We can expect to see new technologies created to address security and data privacy concerns in an AI world. AI is already being used for good to build security and privacy products. Consumer Reports recently launched Permission Slip, a mobile app that helps people take back control of their personal data companies have. To scale Permission Slip, the team used language models to read through thousands of privacy policies, answer questions about the privacy policy, and pull out the source text, all of which was fed into the app, advising the consumer how to control their data within a new app.

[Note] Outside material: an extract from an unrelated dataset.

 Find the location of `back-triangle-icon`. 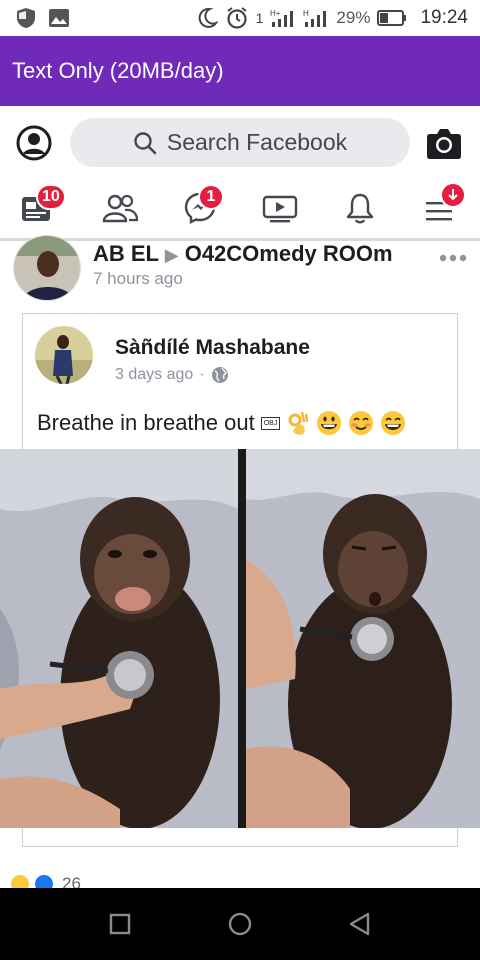

back-triangle-icon is located at coordinates (360, 924).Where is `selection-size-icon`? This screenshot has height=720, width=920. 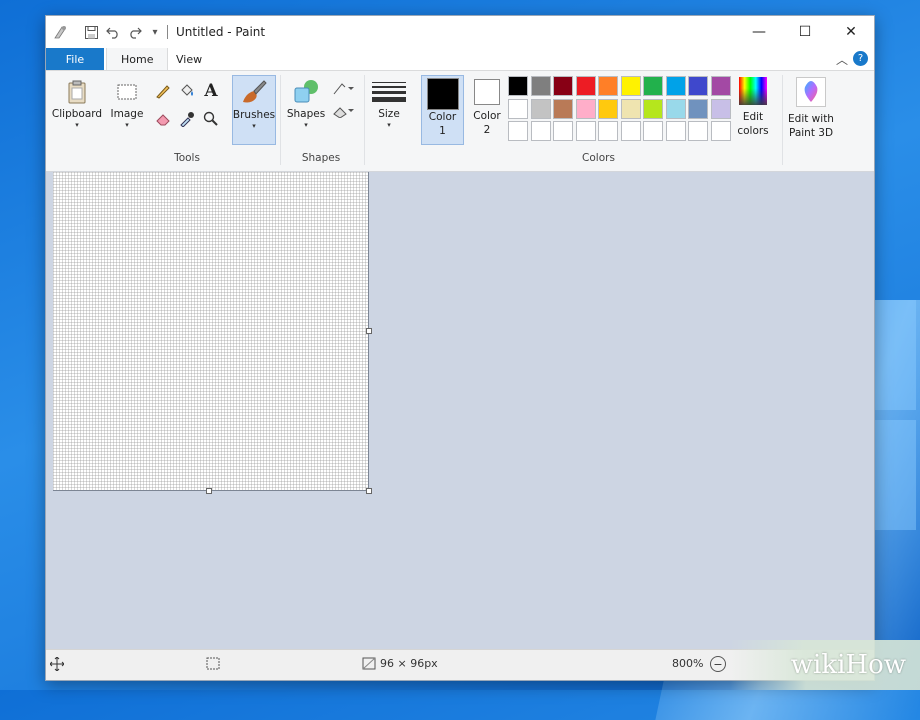
selection-size-icon is located at coordinates (213, 664).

Looking ahead, imagine consumers getting their own “AI Consent Assistant.” Such a tool would move us from static, one-time consent checkboxes to dynamic, ongoing conversations between consumers and platforms, with the AI Consent Assistant acting as a personal guardian to negotiate on our behalf. Or maybe AI tools could be developed to help security teams predict privacy breaches before they happen or proactively auto-redact sensitive information in real-time.

With this in mind, even in companies aspiring to do right by consumers, there will be mistakes. Ultimately, 2024 will be a year of mishaps. Expect to see some potential thrown elbows as well, as the tech industry tries to muscle its wishes through, influencing potential regulations– and as the government responds based on which direction the dollars flow.